1. The Stock Market Entered a Bear Market

The S&P 500 is an index fund that tracks the performance of the largest 500 companies in the United States. In order for us to enter a bear market, there must be a decline of 20% or more in the overall market, which is represented by the S&P 500 for most people.

This week, the S&P 500 has a decline of -23% from the start of this year.

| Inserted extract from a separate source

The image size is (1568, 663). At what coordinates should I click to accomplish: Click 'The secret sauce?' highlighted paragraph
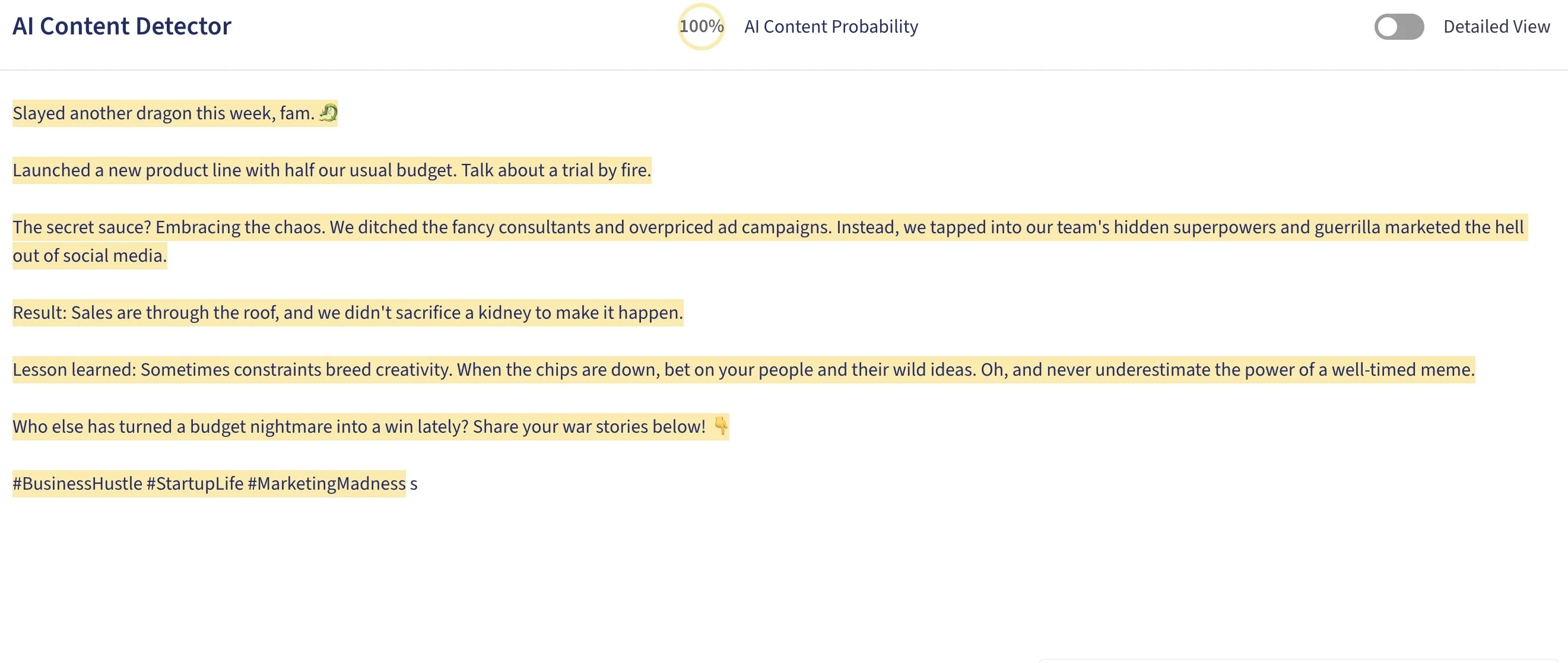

This officially means that we are in a bear market, which is viewed negatively by most people because it means that our economy is slowing down.

Historically, fear in the market right now is understandable since there is a high chance that we will enter a recession.

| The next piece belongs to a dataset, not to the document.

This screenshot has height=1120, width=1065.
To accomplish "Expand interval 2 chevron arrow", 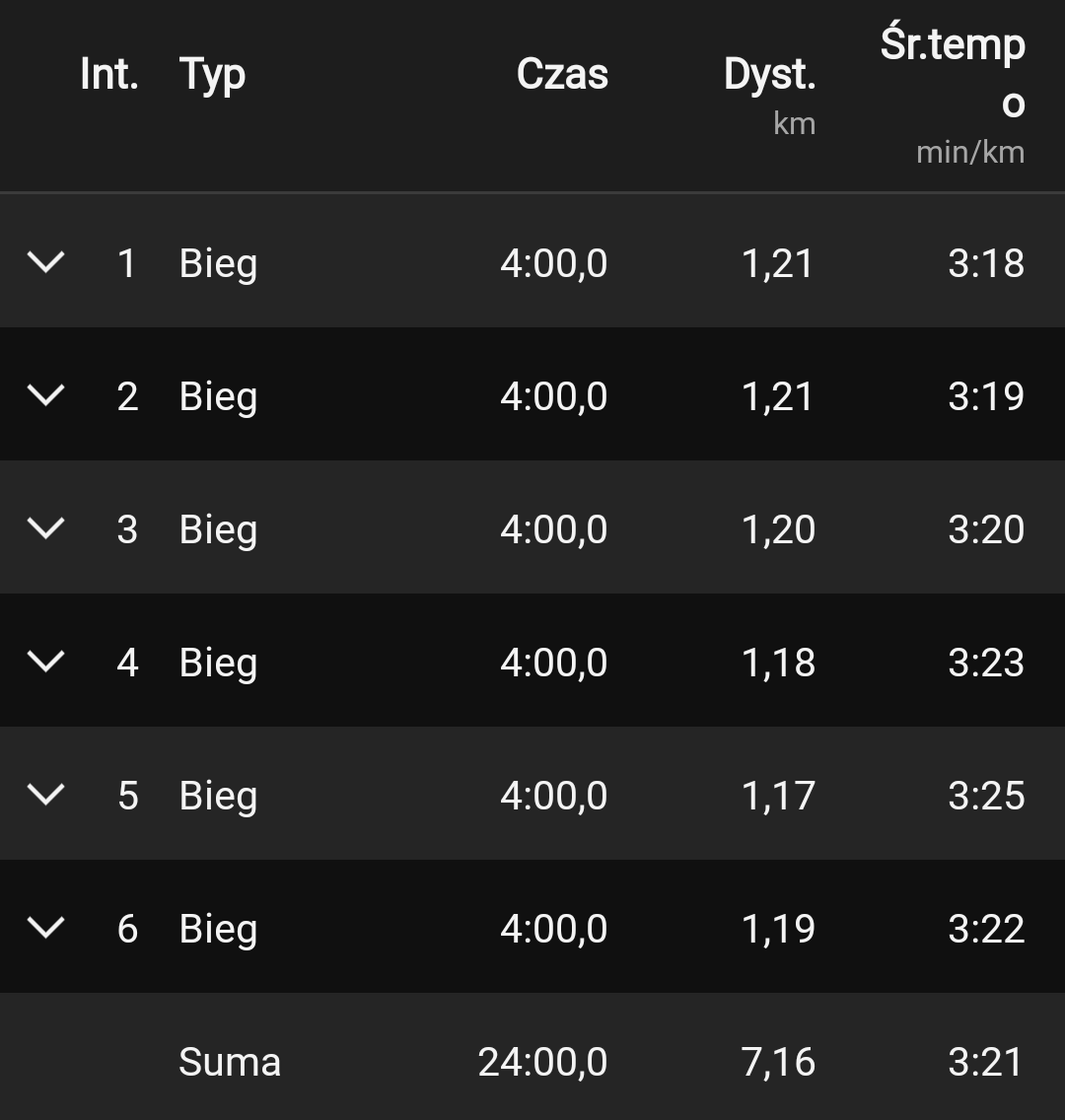I will pos(45,395).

This is obviously not good news, as recessions result in job losses, salary cuts, and slower economic growth.

Furthermore, the average economic decline during recessions is around 30–40%. Given that we are only at a 23% decline, we can anticipate the market to continue falling in the upcoming weeks and months, although not guaranteed.

2. Inflation reaches 8.6%

The Fed announced that our inflation rate rose from 8.3% (April) to 8.6% (May), the highest it has been in over 40 years.

To simply put it, inflation is the decrease in your purchasing power over time. Your purchasing power is the number of goods a unit of currency can buy.

For instance, in 2000, the retail value of a gallon of milk cost just $2.79. Today, that same gallon of milk has an average retail value of $4.33.

That demonstrates the decrease in your purchasing power in the span of two decades. That is not due to a scarcity of milk, but rather to your currency's inability to purchase the same amount of goods over time; this is known as inflation!

Since inflation keeps increasing, that means the price of goods continues to increase. This puts a burden on the consumer (us) because our employers are not increasing our salaries to match inflation.

Therefore, our paycheck is unable to buy us the same number of goods and services as it used to.

If you drive a car, then I am sure you have already noticed this because of the crazy gas prices that we have seen lately. If not, take a closer look at your past trips to the supermarket and see if you are spending more money buying your weekly groceries.

3. The Federal Reserve raises interest rates by 0.75 percentage point.

In order for inflation to be controlled, the amount of circulating money in the market also needs to be controlled.

In order to do this, the Fed raises interest rates to bring down inflation. When interest rates go up, it becomes more expensive for people to borrow money. This results in fewer people borrowing money, which decreases the amount of money spent.

This week, it was announced that interest rates would increase by 0.75% instead of the expected 0.50%.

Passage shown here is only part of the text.